WHAT THIS TASK INVOLVES: Without the pictures, set down exactly the lines from the one that contains "You are a GUI" to the end of the entries, both included, and nothing besides.

PROVIDED DATA:
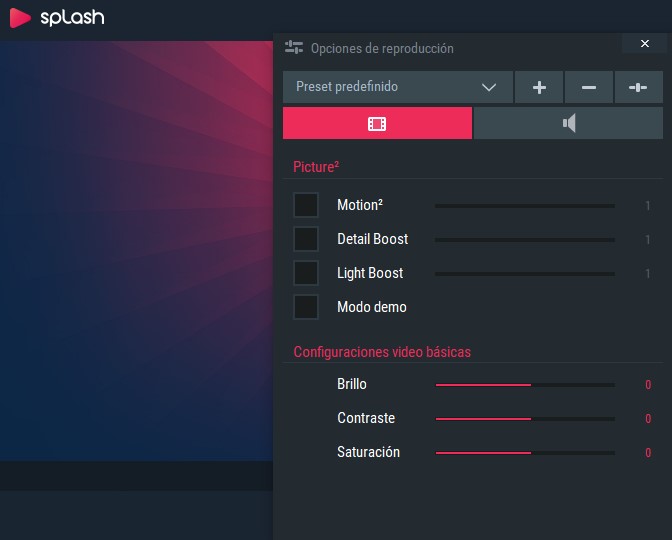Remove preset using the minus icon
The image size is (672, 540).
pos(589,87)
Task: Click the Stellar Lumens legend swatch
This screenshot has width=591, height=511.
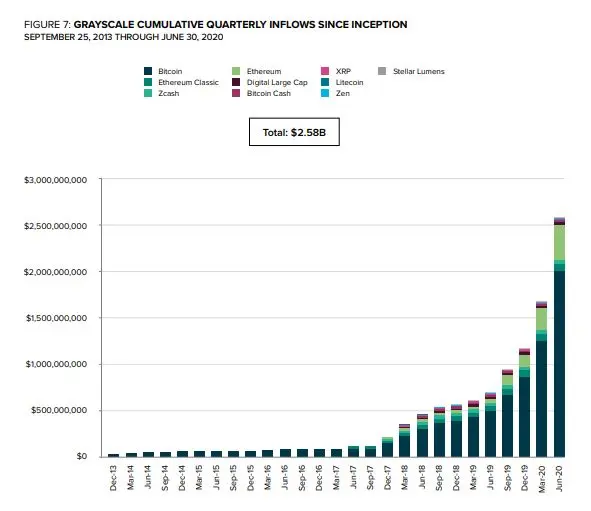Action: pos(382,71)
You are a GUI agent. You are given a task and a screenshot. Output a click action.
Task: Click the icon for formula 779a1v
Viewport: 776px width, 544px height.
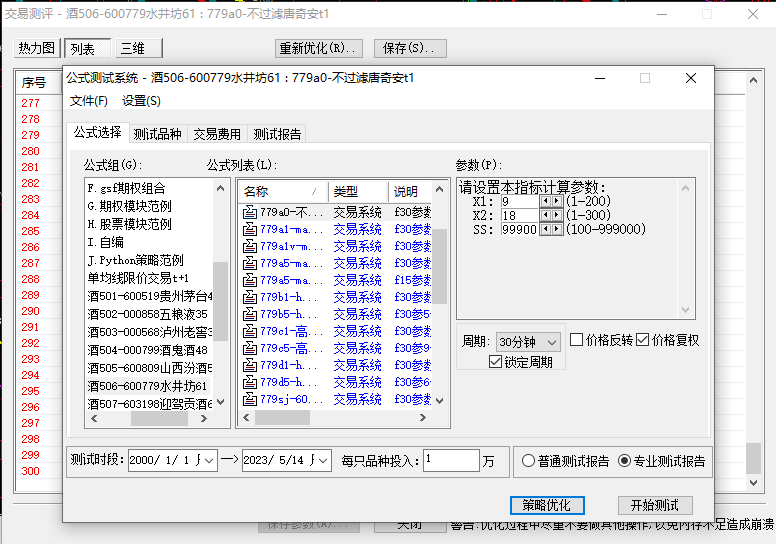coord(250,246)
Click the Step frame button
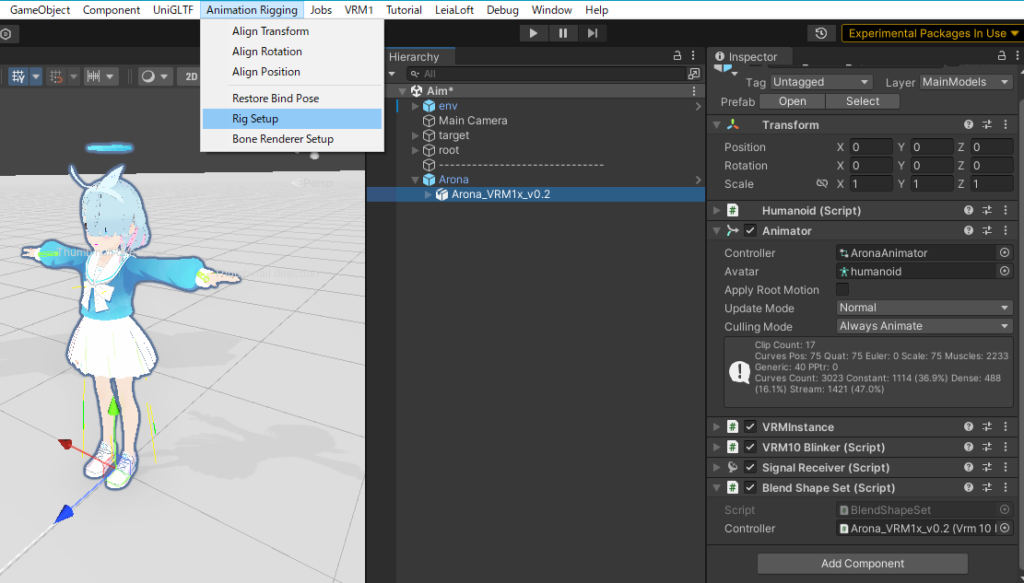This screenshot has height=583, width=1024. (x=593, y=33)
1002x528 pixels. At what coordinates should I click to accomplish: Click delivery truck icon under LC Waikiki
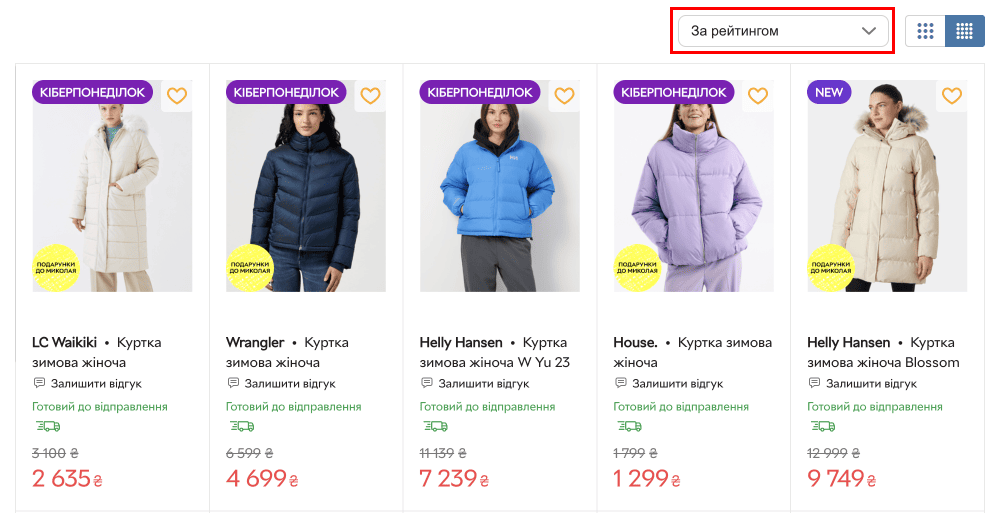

RESPONSE TO THE TASK:
You are a GUI agent. You are given a task and a screenshot. Output a click action.
Task: Click the icon for formula 779a1v
Viewport: 776px width, 544px height.
coord(250,246)
Click the Step frame button
This screenshot has height=583, width=1024. (x=593, y=33)
1002x528 pixels. At what coordinates should I click to accomplish: Click delivery truck icon under LC Waikiki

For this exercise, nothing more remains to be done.